• _Your tasks_:
1 - In the essay "Two Hells," on what date does the author say Martin Luther King Jr. was murdered?
2 - Write the next paragraph of the essay "Two Hells," picking up after its final sentence.
[Source document Boundary: Start]
Two Hells

Rev. Darryl Aaron

4/11/20253 min read

Every time a Black boy or man is killed, I die too. I was not there, yet I was there, on that afternoon while basking in their white power, when a father called his son to go hunt down a Black boy. I was there but I was not there when Dr. Martin Luther King Jr. was gunned down from a hotel balcony. “I was not there, yet I was there,” are the words used by Ernest Gaines’s character Jefferson in A Lesson Before Dying. Jefferson’s words speak for all Black males who are forever navigating a racist existence. On April 4, 1968, fifty-seven years ago today, America’s greatest spiritual genius, Martin Luther King Jr., was murdered because, at worst, he was a Black man and, at best, because he wanted Black people to be free. And just like that, Ahmaud Arbery, also from Georgia, was slaughtered for sport because America will not claim Black males as humans. In America, like cherry pie contests, it is a cultural norm for white males to be predators with Black males as their prey.
[Source document Boundary: End]
[Recorded information Boundary: Start]
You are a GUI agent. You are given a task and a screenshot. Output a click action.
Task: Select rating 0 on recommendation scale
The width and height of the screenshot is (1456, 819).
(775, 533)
[Recorded information Boundary: End]
[Recorded information Boundary: Start]
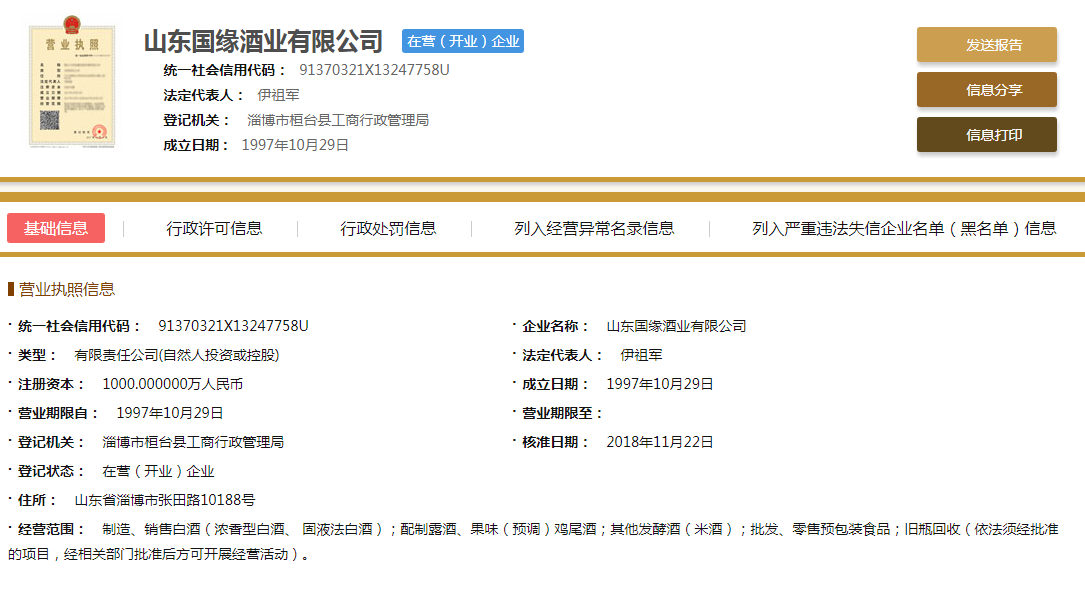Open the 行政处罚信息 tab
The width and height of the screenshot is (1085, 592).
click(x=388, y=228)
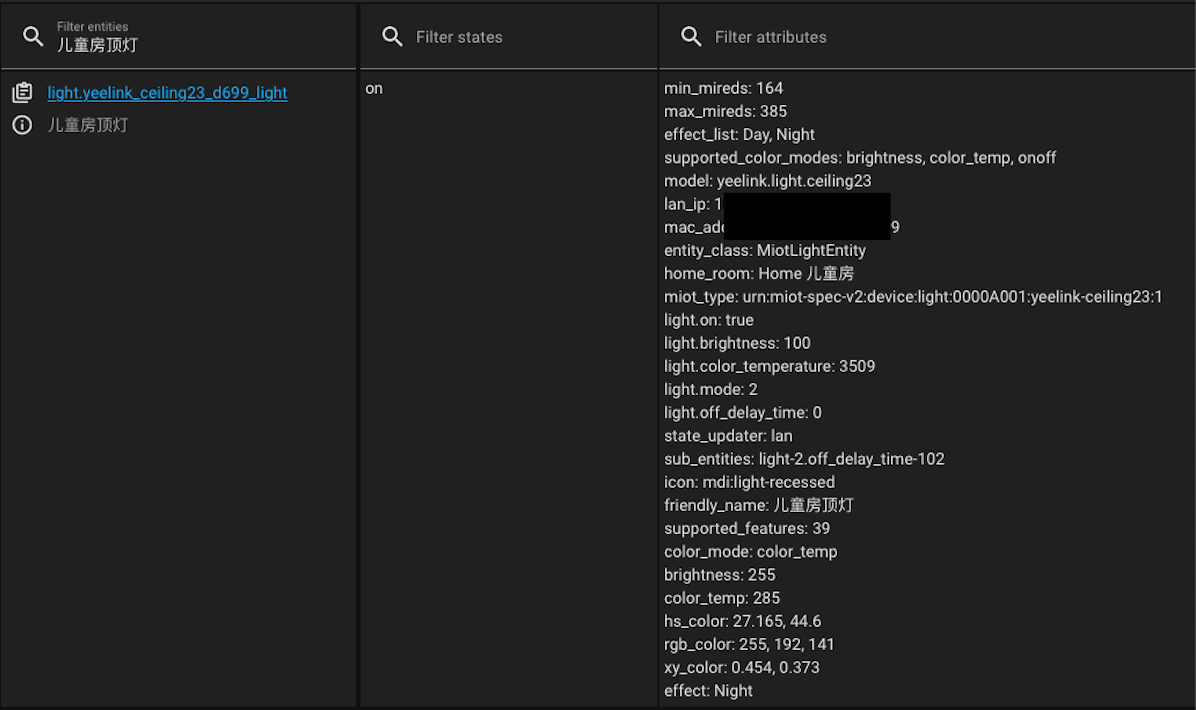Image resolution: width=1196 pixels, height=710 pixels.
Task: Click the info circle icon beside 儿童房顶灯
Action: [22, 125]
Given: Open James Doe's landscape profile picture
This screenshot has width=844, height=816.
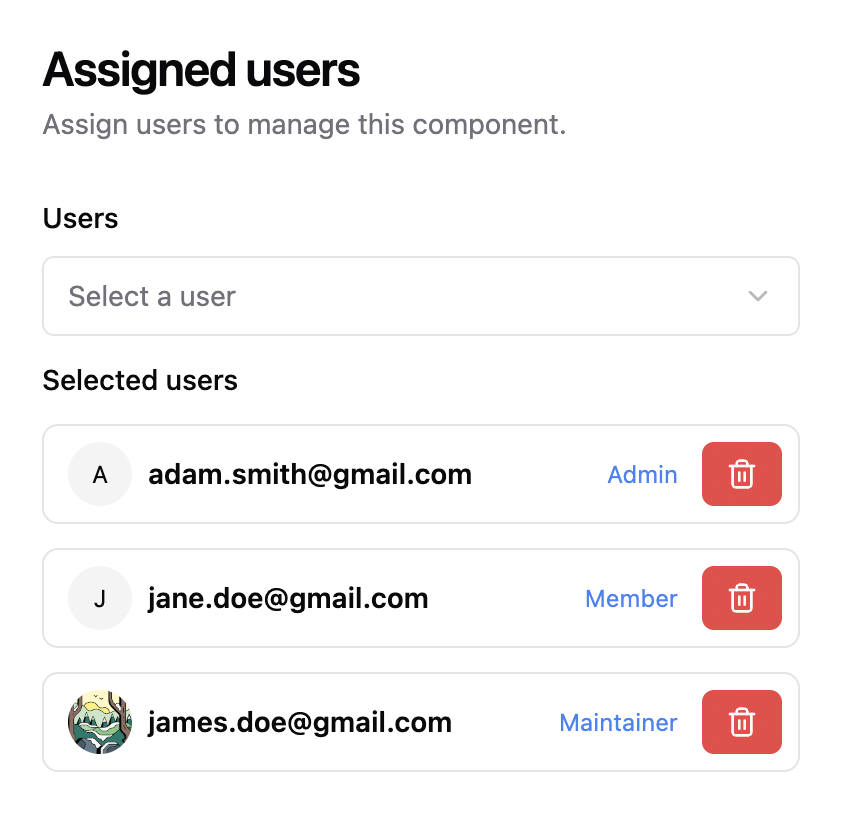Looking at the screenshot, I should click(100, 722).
[Recorded information Boundary: End]
• _Answers given_:
1 - April 4, 1968.

2 -
As that spiritual sister Ella Baker has proclaimed, “Until the killing of black men, black mothers’ sons (and daughters), becomes as important to the rest of the country as the killing of a white mother’s sons (and daughters), we who believe in freedom cannot rest until this happens” Every waking moment in these un-united states of America is plagued by the disease of racism for males of the darker hue. Every second my son is not with me I am in some form of panic. When he leaves the house, when he goes to school, yes—when he goes for a jog, when he goes to the mailbox, when he goes around the house to the back door—I am afraid he will be slaughtered for sport. I don’t know how much more I can take it. I feel like a cat that has nine lives because I have died so many times. My son is 24 years old; unfortunately, he has been trying to plot a course amid this evil of white people since the day he scrutinized the news of Trayvon Martin’s death. I never had to inform him what it was like to be a Black male in America; instinctively he knew his life was disposable when Trayvon Martin was gunned down by a white man. Like Jefferson, my son was saying, “I was not there, yet I was there.”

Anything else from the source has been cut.